Search the entries below for "avatar". Report each line where it occurs.

[Records drawn from a dataset]
━━━━━━━━

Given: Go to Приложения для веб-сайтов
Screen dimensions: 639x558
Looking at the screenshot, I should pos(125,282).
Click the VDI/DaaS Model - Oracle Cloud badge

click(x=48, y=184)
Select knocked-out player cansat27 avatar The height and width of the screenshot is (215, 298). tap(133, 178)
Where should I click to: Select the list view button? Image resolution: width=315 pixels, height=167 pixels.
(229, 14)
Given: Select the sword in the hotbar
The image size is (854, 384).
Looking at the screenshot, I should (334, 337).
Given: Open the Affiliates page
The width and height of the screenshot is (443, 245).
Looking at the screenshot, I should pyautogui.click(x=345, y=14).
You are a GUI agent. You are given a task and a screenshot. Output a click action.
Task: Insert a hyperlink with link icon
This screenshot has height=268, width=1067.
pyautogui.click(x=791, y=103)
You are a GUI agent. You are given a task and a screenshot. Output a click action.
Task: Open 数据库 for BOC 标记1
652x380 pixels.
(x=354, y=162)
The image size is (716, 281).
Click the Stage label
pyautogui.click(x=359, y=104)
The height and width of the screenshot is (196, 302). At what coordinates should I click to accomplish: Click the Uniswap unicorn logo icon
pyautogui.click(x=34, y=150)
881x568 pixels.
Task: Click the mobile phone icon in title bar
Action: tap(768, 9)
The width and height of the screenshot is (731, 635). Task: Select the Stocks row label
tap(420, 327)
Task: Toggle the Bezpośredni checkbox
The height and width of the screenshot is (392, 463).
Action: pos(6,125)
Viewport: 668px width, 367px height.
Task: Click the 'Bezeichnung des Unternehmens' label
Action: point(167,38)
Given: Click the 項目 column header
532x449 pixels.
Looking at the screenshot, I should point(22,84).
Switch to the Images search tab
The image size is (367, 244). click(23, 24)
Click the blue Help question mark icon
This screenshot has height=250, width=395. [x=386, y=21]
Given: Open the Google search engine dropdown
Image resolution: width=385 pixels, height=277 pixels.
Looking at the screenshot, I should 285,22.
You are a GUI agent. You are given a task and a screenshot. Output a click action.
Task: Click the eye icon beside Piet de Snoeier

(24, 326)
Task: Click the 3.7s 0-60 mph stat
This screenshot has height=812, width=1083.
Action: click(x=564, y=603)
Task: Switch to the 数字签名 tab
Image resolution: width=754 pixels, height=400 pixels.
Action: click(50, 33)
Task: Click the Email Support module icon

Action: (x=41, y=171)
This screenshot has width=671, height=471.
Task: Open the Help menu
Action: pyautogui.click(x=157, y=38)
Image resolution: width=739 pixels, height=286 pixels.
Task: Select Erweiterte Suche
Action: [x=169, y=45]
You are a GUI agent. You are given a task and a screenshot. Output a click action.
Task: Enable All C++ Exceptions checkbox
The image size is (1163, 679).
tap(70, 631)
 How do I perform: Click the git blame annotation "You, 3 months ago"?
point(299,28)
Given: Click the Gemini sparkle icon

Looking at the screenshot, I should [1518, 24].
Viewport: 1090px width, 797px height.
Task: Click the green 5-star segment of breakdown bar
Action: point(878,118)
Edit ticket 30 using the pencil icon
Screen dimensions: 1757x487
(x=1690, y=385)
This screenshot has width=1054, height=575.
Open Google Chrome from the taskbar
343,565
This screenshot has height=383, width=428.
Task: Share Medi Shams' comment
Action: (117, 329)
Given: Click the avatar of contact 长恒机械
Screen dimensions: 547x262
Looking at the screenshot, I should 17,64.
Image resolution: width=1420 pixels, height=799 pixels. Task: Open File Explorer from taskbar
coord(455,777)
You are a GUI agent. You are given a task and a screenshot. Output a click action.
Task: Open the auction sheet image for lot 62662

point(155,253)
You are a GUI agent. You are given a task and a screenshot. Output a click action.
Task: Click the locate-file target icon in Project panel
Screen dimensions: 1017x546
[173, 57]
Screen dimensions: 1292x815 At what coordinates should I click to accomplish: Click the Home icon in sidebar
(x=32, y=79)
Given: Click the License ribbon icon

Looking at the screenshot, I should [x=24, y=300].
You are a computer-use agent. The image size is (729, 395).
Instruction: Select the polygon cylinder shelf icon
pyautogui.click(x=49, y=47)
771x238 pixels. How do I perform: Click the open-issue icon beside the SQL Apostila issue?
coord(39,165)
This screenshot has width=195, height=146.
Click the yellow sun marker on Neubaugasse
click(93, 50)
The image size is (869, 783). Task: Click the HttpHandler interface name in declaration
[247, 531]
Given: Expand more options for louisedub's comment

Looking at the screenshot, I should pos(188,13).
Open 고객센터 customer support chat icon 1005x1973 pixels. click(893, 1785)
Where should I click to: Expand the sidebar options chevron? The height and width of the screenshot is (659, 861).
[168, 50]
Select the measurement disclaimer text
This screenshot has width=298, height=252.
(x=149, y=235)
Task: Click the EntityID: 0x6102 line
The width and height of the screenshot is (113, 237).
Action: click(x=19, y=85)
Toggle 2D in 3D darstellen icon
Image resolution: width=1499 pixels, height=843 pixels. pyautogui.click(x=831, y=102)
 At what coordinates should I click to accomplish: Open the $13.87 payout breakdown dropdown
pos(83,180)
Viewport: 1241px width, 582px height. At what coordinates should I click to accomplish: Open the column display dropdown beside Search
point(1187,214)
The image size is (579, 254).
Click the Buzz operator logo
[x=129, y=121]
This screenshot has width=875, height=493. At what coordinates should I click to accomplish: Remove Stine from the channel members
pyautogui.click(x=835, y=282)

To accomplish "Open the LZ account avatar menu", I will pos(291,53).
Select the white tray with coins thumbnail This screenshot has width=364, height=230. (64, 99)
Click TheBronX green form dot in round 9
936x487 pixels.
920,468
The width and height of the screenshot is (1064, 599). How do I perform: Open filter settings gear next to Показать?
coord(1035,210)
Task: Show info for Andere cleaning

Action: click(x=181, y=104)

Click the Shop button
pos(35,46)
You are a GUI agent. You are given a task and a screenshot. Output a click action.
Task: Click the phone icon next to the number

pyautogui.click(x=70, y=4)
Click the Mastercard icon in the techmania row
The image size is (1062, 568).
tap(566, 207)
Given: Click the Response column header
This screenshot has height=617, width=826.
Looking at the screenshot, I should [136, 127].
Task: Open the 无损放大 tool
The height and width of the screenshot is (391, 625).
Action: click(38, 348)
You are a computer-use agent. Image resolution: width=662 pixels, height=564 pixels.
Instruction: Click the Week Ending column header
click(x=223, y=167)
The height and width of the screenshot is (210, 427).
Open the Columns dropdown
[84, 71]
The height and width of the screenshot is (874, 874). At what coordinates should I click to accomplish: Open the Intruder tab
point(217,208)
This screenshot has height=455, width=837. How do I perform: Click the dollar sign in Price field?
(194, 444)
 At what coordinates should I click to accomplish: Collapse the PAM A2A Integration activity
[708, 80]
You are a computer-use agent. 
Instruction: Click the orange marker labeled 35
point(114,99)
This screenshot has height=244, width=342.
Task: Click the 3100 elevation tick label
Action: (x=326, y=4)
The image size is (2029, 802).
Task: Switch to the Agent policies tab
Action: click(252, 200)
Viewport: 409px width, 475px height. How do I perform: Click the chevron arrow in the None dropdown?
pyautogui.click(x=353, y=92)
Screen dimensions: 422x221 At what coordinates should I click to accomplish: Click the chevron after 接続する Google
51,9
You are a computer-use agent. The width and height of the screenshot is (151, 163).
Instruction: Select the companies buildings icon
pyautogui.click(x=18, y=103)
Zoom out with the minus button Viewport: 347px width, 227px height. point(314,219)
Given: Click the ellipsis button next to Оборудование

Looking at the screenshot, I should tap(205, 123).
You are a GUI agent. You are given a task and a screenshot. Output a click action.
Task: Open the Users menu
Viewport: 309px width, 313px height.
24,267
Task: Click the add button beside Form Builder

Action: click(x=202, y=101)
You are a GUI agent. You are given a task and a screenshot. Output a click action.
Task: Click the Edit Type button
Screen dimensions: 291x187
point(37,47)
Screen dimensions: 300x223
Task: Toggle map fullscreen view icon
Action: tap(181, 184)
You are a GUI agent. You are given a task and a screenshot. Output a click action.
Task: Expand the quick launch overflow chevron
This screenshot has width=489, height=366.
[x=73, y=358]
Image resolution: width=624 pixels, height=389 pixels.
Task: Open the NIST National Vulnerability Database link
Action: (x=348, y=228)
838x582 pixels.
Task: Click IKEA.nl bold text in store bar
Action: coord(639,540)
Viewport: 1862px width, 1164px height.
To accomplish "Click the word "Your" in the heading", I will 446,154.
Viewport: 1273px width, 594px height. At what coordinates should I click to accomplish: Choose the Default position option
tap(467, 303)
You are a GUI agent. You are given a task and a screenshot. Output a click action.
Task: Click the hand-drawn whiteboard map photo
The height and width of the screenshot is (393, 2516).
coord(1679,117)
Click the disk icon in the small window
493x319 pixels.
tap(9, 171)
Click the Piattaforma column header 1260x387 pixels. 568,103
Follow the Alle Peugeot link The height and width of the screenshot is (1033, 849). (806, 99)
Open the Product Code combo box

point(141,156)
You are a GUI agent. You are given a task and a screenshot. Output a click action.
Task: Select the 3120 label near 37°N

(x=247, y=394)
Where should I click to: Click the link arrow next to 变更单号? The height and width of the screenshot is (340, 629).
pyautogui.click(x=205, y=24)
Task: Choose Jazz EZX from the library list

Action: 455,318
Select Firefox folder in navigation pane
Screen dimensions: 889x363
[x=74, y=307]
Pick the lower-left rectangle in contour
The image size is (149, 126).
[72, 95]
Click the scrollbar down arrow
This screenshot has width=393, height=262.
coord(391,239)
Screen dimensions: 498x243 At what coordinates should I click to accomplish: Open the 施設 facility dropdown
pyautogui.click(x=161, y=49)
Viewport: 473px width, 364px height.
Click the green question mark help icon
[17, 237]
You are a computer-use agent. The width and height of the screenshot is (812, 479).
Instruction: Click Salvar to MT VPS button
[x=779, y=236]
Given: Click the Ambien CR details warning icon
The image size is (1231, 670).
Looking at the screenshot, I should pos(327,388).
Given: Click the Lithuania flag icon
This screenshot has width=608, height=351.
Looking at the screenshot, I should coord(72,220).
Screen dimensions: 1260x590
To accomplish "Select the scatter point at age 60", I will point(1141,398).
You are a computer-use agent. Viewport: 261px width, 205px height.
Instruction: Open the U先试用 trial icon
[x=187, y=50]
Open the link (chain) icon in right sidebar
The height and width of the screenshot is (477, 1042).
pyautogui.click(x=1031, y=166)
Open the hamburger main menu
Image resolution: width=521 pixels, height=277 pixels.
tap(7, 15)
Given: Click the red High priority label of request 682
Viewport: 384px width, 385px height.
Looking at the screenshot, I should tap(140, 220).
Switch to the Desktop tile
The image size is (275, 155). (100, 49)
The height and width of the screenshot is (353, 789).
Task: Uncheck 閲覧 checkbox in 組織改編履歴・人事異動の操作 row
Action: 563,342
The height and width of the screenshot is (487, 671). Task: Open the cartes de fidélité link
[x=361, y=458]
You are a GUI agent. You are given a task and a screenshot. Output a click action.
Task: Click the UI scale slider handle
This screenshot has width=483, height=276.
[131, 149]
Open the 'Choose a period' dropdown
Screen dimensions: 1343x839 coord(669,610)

━━━━━━━━

▸ **Expected answer**:
Select knocked-out player cansat27 avatar The height and width of the screenshot is (215, 298). tap(133, 178)
Given: Click the avatar of contact 长恒机械
To accomplish "Open the LZ account avatar menu", I will pos(291,53).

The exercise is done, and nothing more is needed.